La plupart sont climatisés. D’autres technologies sont également expérimentées. Scaleway, la filiale de services en ligne (le « cloud ») d’Iliad/Free, a ainsi équipé un de ses datacenters d’un système de refroidissement dit adiabatique : il consiste à recourir à l’évaporation d’une eau préalablement purifiée, pour faire baisser la température à l’intérieur de la pièce où s’activent les serveurs. Cela lui a permis de consommer jusqu’à 40 % d’énergie en moins par rapport à la plupart des datacenters utilisant un système de climatisation, assurait l’entreprise au média Zdnet.
Optimiser la consommation d’eau côté agricole
Restent que tous ces dispositifs sont très consommateurs d’eau, alors que les ressources se font plus rares en raison de la sécheresse actuelle et plus globalement du réchauffement climatique.

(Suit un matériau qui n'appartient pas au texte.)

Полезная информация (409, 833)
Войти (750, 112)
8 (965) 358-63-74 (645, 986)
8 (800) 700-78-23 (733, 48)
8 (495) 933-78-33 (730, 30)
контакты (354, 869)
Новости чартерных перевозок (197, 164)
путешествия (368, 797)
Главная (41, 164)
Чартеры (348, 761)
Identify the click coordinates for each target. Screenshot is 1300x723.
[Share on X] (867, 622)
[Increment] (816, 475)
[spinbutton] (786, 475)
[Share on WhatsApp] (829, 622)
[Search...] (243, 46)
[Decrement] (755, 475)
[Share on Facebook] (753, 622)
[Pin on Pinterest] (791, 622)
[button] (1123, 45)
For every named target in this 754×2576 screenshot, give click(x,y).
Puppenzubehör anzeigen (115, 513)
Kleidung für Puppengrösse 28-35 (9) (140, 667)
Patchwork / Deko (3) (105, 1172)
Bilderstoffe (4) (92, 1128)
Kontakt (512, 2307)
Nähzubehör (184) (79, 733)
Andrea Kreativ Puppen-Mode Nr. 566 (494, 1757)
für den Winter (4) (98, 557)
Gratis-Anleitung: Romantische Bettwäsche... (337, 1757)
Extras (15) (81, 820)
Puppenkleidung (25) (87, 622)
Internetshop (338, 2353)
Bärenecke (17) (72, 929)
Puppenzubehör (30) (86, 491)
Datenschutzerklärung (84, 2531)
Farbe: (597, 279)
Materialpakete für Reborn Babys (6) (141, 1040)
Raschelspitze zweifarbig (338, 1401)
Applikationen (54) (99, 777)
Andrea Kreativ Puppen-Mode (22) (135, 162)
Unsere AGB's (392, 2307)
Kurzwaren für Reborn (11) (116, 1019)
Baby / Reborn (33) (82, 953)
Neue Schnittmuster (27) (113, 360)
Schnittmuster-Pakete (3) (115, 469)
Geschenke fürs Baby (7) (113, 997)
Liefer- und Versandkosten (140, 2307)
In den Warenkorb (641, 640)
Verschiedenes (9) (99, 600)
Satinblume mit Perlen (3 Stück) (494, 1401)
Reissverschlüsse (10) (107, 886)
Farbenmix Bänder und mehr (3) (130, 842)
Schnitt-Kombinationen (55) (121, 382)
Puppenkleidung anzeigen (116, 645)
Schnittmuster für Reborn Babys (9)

Les agriculteurs sont ainsi confrontés à la multiplication d’arrêtés préfectoraux visant à limiter les usages de l’eau. « Sans être catastrophique, la situation demeure cependant préoccupante », estimait-on début juin à la FNSEA, alors que selon l’hydrologue et présidente de MayaneLabs, Emma Haziza, « la France s’oriente vers une sécheresse historique » qui pourrait dépasser celle de 1976. Menaçant les rendements en céréales, notamment ceux du blé, craint la présidente de la FNSEA, Christiane Lambert.
Pour répondre à ces enjeux, le gouvernement a notamment doublé l’enveloppe (de 20 à 40 millions d’euros) à destination des agriculteurs désireux d’investir dans du matériel pour optimiser la consommation de l’eau, et mis 100 millions d’euros supplémentaires à disposition des agences de l’eau pour aider les filières agricoles à s’adapter ou créer des retenues d’eau.